The base is home to the Central Training Area, which includes several firing ranges, a pair of shooting houses which support live fire training, and other training areas, being one of the few locations on the island where weapons firing is permitted. Also located at Camp Hansen is a brig, a confinement facility that houses U.S. military members from around the Far East for short term sentences.

Facilities include a Post Exchange, a theater, a convenience store, two gyms, and a "consolidated entertainment facility" known as The Palms, which has two restaurants, as well as enlisted, SNCO, and officer clubs.

In March 2008, the Japan Ground Self-Defense Force began training at Camp Hansen, as part of the reorganization of U.S. forces in Japan and the move towards sharing facilities between American and Japanese troops.

The adjacent town known as "Kin-Town" (Previously Kin-ville") by the local Marine Corps population has seen a significant reduction of night time activity compared to previous generations of the 1990s and before - specifically the "golden era" during the Vietnam War and post 1972 return of the island back to Japan thru to the 1980s.
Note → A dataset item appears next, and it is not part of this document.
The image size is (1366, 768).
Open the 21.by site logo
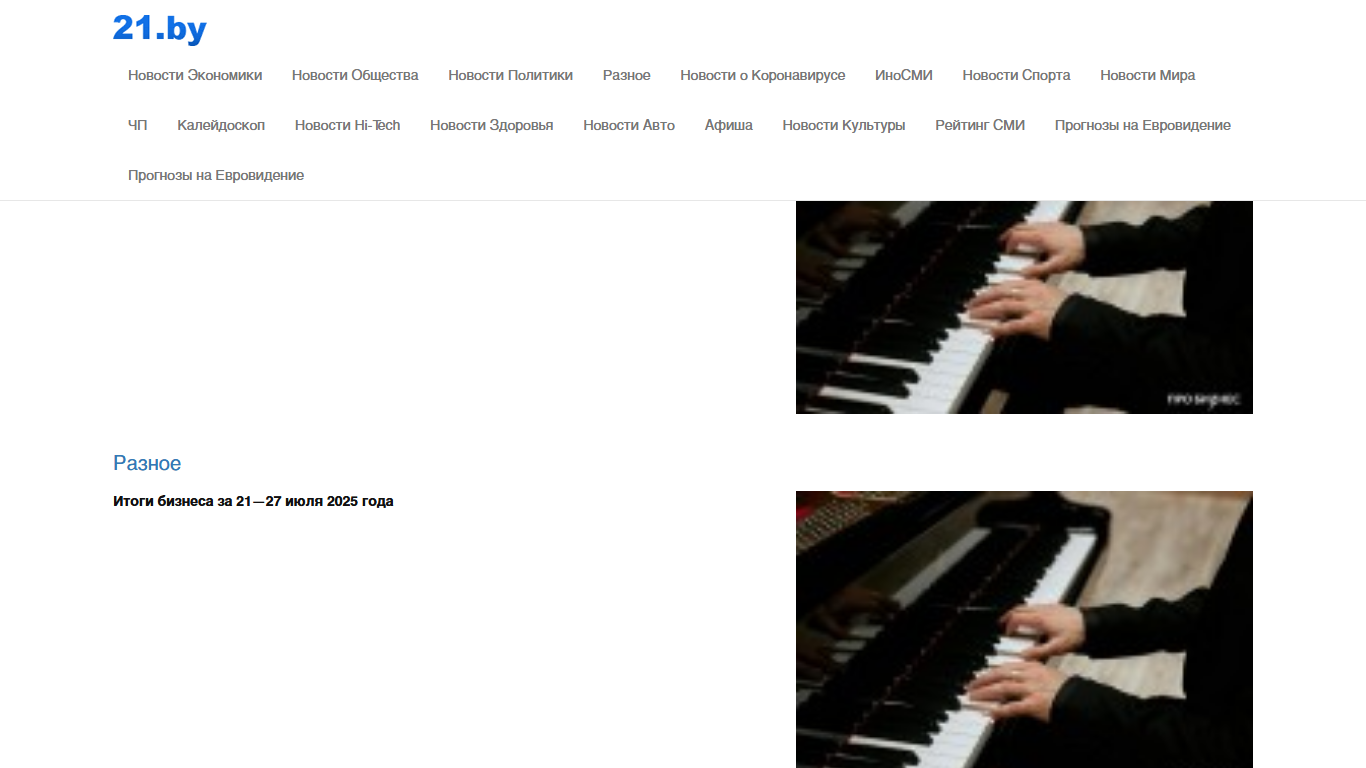pyautogui.click(x=159, y=28)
This is due to the removal of many sex workers that were brought over from the Philippines in the 1980s on visas and exploited in houses of prostitution.

Other contributing factors are the restrictions now put on junior enlisted personnel in order to reduce alcohol related incidents by the enforcement of "Liberty Buddies" and midnight return to base.

Prospects for a general return to previous levels of activities will be further reduced due to Marines relocating from Okinawa to Guam, which will impact Kin-Town directly.

Some U.S. Marines in Okinawa are indeed choosing to stay on base rather than venture into local towns. This trend is influenced by several factors, including the ongoing relocation of Marines to Guam as part of a US-Japan agreement to reduce the military presence on Okinawa, a preference for the amenities and controlled environment of the base, and concerns about crime or cultural differences.

==Controversies==
In September 1995, three U.S. servicemen stationed in Camp Hansen rented a van, and kidnapped and raped a 12-year-old Japanese girl. The crime "stirred furor" among Okinawans.

According to documents leaked by Edward Snowden and published by The Intercept, the site hosts an NSA collection facility codenamed CAMELUS. It uses a PUSHER-type antenna.